In this issue of Blood, Paz and colleagues demonstrate that the small molecule 79-6 is able to treat and even reverse lung injury attributable to experimental chronic graft-versus-host disease (cGVHD) by targeting B-cell lymphoma 6 (BCL6), a transcriptional regulator of T follicular helper (Tfh) cells and germinal center B cells.¹ 

cGVHD represents the major cause of late morbidity and nonrelapse mortality after allogeneic hematopoietic transplantation, affecting ∼10% to 70% of patients depending on donor characteristics and transplant conditions.²  Corticosteroids are the mainstay of treatment of cGVHD, further increasing the risks of infections and other side effects that substantially impair quality of life.³  New therapeutic strategies are sorely needed to reduce these complications and improve the well-being of transplant patients who have been cured of their primary disease.

Studies in recent years using experimental models and patient samples have highlighted the role of B cells as well as donor T cells in cGVHD pathogenesis.⁴  The B-cell-targeting agent rituximab has been tested as an alternative to corticosteroids or in conjunction with them for treatment of cGVHD.^5,6  Some results are promising, particularly for treatment of skin involvement, but unfortunately, the results are less promising for visceral disease.⁷  In 2017, the US Food and Drug Administration (FDA) approved ibrutinib for treatment of cGVHD. This was a major step forward for the field, as this was the first FDA-approved therapy for cGVHD. However, an important caveat is that the study based on which ibrutinib was approved primarily enrolled patients with skin and mouth disease, and there was relatively little visceral involvement. Out of 42 patients, the liver was involved in only 3, and the lungs were involved in only 2.⁸  New treatment options for visceral disease thus remain an important area of unmet need in cGVHD.

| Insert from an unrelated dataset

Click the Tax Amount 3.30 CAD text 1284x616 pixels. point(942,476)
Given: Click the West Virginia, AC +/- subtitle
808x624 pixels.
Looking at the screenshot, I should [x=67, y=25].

Using experimental mouse models of cGVHD, Paz and colleagues identified BCL6 as a new target for therapeutic intervention in cGVHD. Targeting BCL6 could provide an appealing approach for inhibiting pathologic B cells and T cells in cGVHD, as BCL6 has been described to be crucial for both Tfh-cell and germinal center (GC) B-cell development and function.^9,10  Importantly, the authors have performed due diligence with their experimental models, testing their hypotheses in mouse models demonstrating multiorgan fibrosis, collagen deposition, and antibody deposition, as well as abnormal pulmonary physiology indicative of cGVHD. The authors show here that absence of bcl6 in either T cells or B cells reduced development of lung injury in their cGVHD model.

After assessing bcl6 deficiency at the time of transplant, a model for studying cGVHD development and prevention, the authors then examined a cGVHD treatment model by administering the BCL6 inhibitory compound 79-6 in the setting of established lung cGVHD. Administration of 79-6 post-transplant to mice with active cGVHD significantly reduced splenic GC B cells and collagen deposition in the lungs. Most importantly, and most impressively as well, 79-6 treatment in mice with active cGVHD significantly reversed the abnormal lung physiology as indicated by decreased resistance and increased compliance.

Although these results are promising for treatment of pulmonary cGVHD manifestations, administration of 79-6 did not significantly alter disease progression in liver or colon or in a sclerodermatous model of skin cGVHD. It is also notable that although genetic deficiency of bcl6 in either the donor T-cell or donor B-cell compartment pretransplant prevented both GC B-cell and Tfh-cell expansion posttransplant, treatment of active cGVHD with 79-6 resulted in a substantial reduction in splenic GC B cells only without impacting the number of Tfh cells. The results highlight the importance of cross talk between these two populations in cGVHD pathogenesis, while also suggesting that GC B cells may either be the more relevant population or perhaps an easier population to control once cGVHD has been established. Interestingly though, although treatment with 79-6 did not reduce the total number of Tfh cells, an increase in the ratio of T follicular regulatory (Tfr) cells to Tfh cells was observed in some mice after treatment, suggesting that administration of 79-6 may be able to induce an expansion of Tfr cells in mice with active cGVHD.

Overall, the findings presented by Paz and colleagues represent an exciting step forward in developing a new treatment for cGVHD with lung involvement, as well as generating new insights into cGVHD pathogenesis. It will be very interesting for future studies to expand on, validate, and translate this work, testing if 79-6 can also be effective as cGVHD pharmacologic prophylaxis and delving deeper into the molecular mechanisms underlying its ability to reverse lung cGVHD.